B. A woman who smokes and takes oral contraceptives or smokes: Both smoking and oral contraceptive use are independent risk factors for VTE. Smoking can cause damage to blood vessels and alter blood clotting mechanisms, while oral contraceptives can increase the risk of blood clots due to hormonal changes.
C. Wheelchair-bound patient: While being wheelchair-bound alone may not always indicate a high risk for VTE, immobility is a significant risk factor for developing blood clots. Prolonged periods of immobility can lead to blood stasis in the veins, making wheelchair-bound patients susceptible to VTE, especially if other risk factors are present.
D. Patient with a humerus fracture: A humerus fracture on its own may not necessarily increase the risk of VTE significantly. However, if the fracture requires immobilization or surgery, especially if it affects the lower extremities or leads to prolonged immobility, the risk of VTE can increase due to decreased blood flow and stasis.
E. Patient who underwent a prolonged surgical procedure: Prolonged surgical procedures often involve anesthesia, immobility during surgery, and postoperative immobilization, all of which can contribute to venous stasis and increase the risk of developing VTE. Additionally, the surgical trauma itself can trigger inflammatory responses and alterations in blood clotting factors, further elevating the risk of blood clots.
Correct Answer is A
Explanation
A. Intact skin with nonblanchable redness, painful, warm, soft localized area over a bony prominence
Stage 1 pressure injuries are characterized by intact skin with nonblanchable redness over a localized area, typically over a bony prominence like the sacrum, heel, or elbow.

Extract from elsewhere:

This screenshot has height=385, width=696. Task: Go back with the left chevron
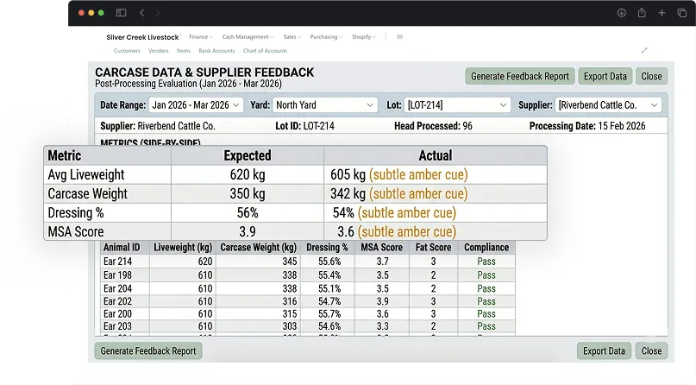click(x=142, y=13)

The skin may feel painful, warm, and soft to the touch. Nonblanchable redness means that when pressure is applied to the area, the redness does not fade or blanch (turn white). This stage indicates that tissue damage has occurred, but the skin is still intact.

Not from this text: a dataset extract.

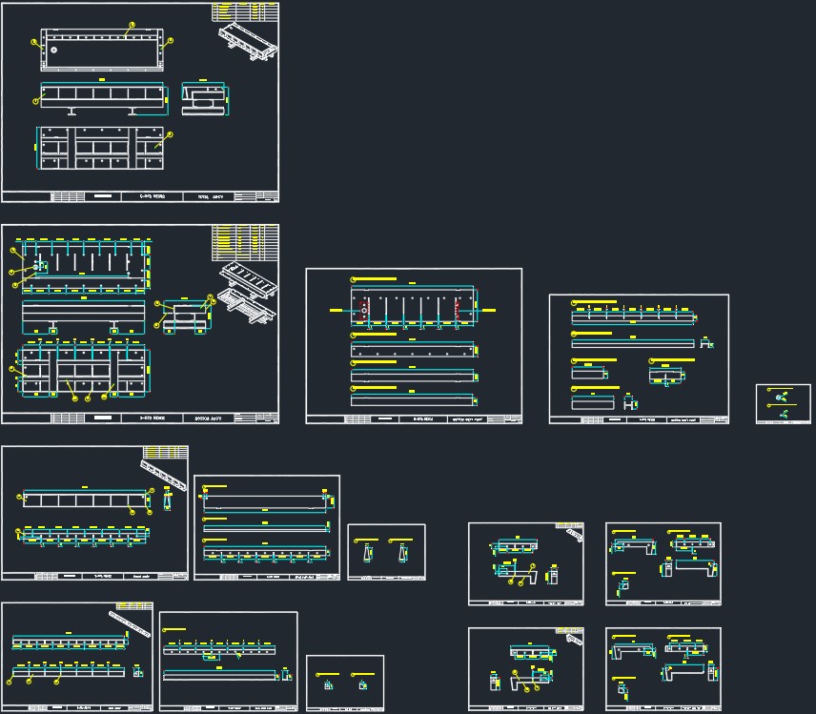This screenshot has height=714, width=816.
Task: Click the left red-highlighted circle in the middle sheet
Action: [x=365, y=311]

B. Shallow, open, shiny, dry injury, pink-red wound bed without sloughing or bruising: This description is more indicative of a Stage 2 pressure injury, which involves partial-thickness skin loss with an intact or ruptured blister. The wound bed is usually pink or red, and there is no sloughing or bruising.

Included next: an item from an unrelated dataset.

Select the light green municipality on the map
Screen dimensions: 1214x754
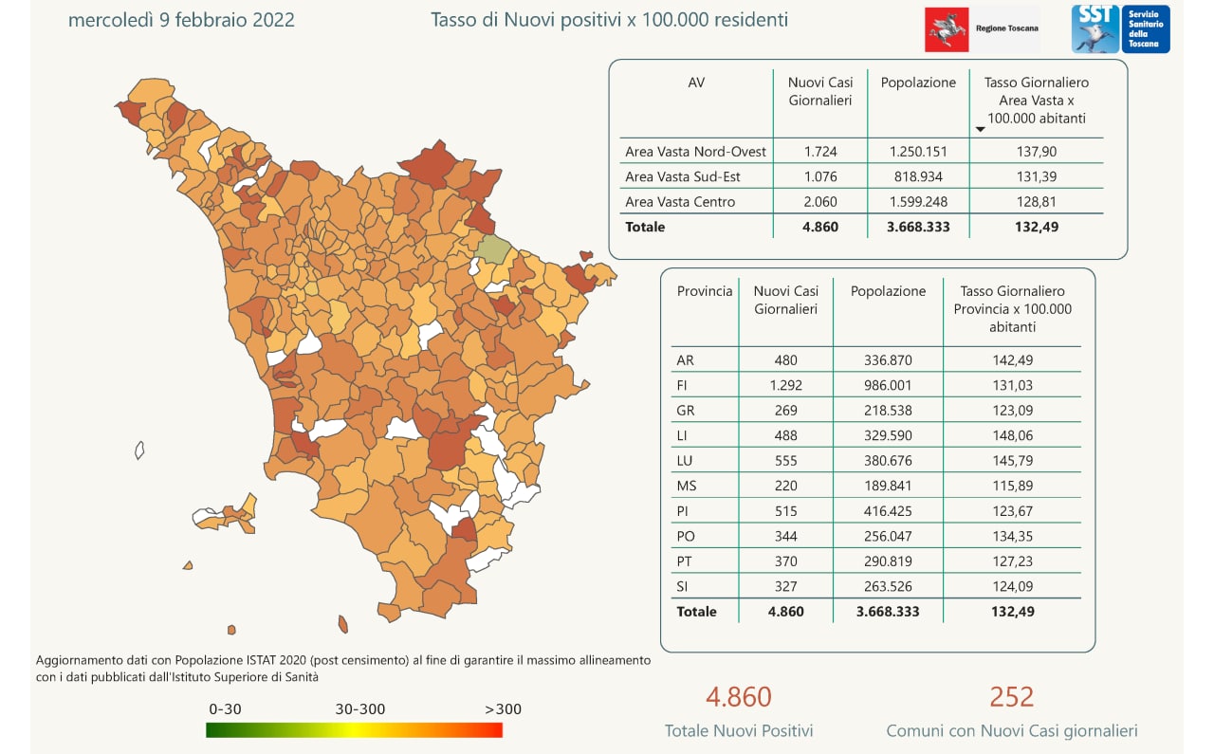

C. Full-thickness tissue loss, slough and black eschar in wound bed with undermining and tunneling: This description corresponds to a Stage 3 or Stage 4 pressure injury. Stage 3 involves full-thickness tissue loss with visible subcutaneous fat but no bone, tendon, or muscle exposed. Stage 4 involves extensive tissue loss with exposure of bone, tendon, or muscle. Both stages may include slough (yellow or white tissue) and black eschar (hard, necrotic tissue), along with undermining (tissue destruction under intact skin edges) and tunneling (narrow passageways extending from the wound).
D. Full-thickness tissue loss, subcutaneous fat visible, possible undermining and tunneling: This description also corresponds to a Stage 3 pressure injury, as it involves full-thickness tissue loss with visible subcutaneous fat. The mention of possible undermining and tunneling further suggests a Stage 3 pressure injury.